Freisians DO look wonky. To square. :lol:


----------



## COWCHICK77 (Jun 21, 2010)

I am just speaking from the experience of a cowboy perspective, but in a work and a large herd situation no one wants to deal with heat cycles.
Mares are used mainly for reproduction. Anyone that has turned a mare out with a herd of geldings knows that it disrupts the hierarchy, hence the reason why big ranches never had mares for saddle horses running with the geldings.
_Posted via Mobile Device_


----------



## riccil0ve (Mar 28, 2009)

Joidigm said:


> Freisians DO look wonky.
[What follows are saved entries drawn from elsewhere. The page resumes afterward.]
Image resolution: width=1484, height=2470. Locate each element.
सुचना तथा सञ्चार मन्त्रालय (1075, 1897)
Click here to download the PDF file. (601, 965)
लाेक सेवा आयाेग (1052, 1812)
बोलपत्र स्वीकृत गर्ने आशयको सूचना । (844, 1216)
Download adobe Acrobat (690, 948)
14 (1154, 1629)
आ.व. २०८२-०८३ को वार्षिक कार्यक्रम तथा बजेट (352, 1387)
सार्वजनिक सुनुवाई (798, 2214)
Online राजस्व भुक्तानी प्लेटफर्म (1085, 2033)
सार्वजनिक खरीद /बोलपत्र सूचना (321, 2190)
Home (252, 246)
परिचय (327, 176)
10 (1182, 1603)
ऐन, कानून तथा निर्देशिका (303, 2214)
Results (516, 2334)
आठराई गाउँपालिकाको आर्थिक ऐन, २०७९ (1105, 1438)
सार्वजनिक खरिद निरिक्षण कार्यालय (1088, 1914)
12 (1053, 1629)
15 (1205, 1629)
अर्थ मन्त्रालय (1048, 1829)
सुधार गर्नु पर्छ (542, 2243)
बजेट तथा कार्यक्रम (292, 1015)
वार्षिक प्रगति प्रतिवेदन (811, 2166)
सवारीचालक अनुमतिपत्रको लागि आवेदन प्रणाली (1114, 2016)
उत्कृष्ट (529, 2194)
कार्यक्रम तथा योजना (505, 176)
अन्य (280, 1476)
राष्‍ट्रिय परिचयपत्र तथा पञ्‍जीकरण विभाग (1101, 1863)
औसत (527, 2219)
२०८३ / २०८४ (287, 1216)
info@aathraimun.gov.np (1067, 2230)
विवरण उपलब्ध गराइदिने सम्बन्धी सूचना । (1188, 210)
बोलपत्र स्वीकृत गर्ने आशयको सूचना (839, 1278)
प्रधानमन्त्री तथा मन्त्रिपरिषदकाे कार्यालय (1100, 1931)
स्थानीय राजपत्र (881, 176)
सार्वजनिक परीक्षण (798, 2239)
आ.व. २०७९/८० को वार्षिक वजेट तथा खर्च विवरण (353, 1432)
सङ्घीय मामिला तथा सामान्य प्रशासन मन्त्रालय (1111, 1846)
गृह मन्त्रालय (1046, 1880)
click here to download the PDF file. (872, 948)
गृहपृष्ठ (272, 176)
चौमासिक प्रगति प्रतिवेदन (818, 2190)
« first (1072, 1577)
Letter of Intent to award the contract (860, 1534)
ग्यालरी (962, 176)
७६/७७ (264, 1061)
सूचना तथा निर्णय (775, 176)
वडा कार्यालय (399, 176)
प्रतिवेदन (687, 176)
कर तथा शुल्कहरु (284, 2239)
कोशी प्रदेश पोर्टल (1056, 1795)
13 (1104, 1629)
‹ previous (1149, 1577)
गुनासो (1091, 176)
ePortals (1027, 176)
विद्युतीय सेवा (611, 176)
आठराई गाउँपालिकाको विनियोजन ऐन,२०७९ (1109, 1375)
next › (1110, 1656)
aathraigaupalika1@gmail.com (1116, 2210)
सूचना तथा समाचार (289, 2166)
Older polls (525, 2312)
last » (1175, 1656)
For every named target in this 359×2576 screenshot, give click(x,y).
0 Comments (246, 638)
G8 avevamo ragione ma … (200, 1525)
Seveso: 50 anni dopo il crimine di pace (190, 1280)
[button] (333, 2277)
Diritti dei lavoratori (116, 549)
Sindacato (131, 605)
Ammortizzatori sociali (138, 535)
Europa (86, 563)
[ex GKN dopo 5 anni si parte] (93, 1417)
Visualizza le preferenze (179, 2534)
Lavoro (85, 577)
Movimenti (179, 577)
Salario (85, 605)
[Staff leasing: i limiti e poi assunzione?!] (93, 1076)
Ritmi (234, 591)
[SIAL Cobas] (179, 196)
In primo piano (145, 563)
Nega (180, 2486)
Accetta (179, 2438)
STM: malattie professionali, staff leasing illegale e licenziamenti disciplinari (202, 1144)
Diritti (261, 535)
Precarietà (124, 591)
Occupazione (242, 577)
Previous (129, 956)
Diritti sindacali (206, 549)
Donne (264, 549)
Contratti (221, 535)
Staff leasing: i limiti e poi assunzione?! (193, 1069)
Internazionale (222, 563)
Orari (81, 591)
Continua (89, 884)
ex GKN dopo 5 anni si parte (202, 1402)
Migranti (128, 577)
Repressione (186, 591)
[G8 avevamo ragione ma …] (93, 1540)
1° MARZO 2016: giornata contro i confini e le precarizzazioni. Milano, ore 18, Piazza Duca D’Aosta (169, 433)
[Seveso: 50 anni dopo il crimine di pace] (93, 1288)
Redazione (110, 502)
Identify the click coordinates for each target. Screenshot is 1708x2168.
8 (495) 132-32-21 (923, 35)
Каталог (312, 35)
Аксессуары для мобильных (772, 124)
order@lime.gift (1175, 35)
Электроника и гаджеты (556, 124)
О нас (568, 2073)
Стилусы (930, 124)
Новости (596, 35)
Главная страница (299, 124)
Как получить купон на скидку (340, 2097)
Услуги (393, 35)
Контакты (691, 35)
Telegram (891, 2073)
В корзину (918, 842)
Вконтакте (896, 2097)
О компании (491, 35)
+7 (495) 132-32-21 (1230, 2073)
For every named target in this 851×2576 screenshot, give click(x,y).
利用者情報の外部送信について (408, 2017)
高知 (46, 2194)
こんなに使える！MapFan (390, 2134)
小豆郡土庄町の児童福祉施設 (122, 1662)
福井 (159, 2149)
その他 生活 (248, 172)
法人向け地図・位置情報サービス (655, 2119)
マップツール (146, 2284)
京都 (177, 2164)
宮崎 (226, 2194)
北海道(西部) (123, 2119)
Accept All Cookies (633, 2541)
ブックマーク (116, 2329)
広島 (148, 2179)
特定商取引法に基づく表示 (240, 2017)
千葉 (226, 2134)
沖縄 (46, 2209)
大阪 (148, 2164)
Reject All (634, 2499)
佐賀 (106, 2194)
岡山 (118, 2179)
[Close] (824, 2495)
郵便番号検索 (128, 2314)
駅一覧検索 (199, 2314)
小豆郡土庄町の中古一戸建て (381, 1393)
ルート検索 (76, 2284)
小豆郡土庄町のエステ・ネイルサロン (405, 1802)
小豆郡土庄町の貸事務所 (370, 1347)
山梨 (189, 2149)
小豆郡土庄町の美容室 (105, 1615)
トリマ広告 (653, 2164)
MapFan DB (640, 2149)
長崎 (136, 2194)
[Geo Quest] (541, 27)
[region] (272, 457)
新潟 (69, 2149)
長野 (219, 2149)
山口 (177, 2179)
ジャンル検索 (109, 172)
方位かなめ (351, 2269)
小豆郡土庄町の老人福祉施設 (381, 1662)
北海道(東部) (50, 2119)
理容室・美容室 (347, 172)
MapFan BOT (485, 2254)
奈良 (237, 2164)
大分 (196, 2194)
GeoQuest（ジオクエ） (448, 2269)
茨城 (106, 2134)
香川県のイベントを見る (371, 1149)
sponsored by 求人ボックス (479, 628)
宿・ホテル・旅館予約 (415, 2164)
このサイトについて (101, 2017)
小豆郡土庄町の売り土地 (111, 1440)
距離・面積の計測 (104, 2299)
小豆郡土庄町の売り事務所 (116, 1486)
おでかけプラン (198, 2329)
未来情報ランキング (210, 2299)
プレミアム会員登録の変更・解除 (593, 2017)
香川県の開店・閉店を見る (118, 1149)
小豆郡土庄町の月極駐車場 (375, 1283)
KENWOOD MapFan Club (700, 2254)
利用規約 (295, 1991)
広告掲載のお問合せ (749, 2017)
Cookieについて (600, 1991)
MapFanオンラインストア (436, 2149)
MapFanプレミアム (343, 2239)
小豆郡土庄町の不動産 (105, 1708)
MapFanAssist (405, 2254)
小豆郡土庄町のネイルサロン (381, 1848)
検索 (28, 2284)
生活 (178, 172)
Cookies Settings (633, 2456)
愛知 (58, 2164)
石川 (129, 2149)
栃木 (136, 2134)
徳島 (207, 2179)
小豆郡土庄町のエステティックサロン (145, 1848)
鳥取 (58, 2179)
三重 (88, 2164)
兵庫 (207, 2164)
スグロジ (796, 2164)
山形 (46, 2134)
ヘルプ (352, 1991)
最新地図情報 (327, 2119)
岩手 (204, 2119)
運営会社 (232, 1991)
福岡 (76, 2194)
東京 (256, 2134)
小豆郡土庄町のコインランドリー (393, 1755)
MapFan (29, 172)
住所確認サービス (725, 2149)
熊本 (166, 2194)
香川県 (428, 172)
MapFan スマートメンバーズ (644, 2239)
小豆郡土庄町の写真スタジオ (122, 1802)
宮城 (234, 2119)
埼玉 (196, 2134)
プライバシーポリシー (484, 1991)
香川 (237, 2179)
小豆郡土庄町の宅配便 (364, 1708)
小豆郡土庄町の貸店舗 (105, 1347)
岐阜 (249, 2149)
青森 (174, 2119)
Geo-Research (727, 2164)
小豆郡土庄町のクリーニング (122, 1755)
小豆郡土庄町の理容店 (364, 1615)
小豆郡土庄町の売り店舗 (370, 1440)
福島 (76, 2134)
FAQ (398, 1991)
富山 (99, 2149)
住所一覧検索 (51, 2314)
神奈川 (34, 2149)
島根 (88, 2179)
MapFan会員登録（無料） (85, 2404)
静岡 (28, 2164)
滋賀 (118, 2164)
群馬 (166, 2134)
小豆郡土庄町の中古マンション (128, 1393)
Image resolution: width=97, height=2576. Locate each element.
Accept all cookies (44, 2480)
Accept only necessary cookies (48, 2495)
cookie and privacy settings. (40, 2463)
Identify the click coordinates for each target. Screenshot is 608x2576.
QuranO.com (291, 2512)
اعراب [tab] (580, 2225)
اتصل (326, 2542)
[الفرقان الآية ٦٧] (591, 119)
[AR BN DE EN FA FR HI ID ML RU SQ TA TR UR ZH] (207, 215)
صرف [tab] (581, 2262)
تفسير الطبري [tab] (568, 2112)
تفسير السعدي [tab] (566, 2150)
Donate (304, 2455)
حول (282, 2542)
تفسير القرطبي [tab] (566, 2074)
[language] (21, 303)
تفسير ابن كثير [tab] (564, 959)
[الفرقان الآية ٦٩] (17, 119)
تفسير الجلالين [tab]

To square. :lol:


Glad I'm not alone! Lol. I don't like how their neck ties in. And boxy is a good way to describe it. Not long enough for the long legs, haha.
_Posted via Mobile Device_


----------



## SorrelHorse (Apr 9, 2009)

This is what selenie-weanie has to say about guys and geldings. :lol:


----------



## Dreamcatcher Arabians (Nov 14, 2010)

LOL, mare ears! Says it all without making a sound.


----------



## jamesqf (Oct 5, 2009)

Well, I'm a guy and I have a mare - the only horse I've ridden, really. Sure, she can be a little persnikity at times, and she does tend to act as though I'm her idiot child (but when it comes to riding, I AM an idiot child, so that's ok), but I wouldn't trade her.

On the other hand, I am not the kind of guy who feels that he has to go around putting on a show of how macho he is. Most of my human friends are women, too.


----------



## riccil0ve (Mar 28, 2009)

Oh mare ears! I call this "The Many Faces of Gracie," although she has many more. =P


----------



## countrylove (Oct 18, 2012)

My first horse was a gelding. My newest adoption is a mare. I have ridden many many horse of both sexes. I don't have a personal preference. It all depends on the individual horse.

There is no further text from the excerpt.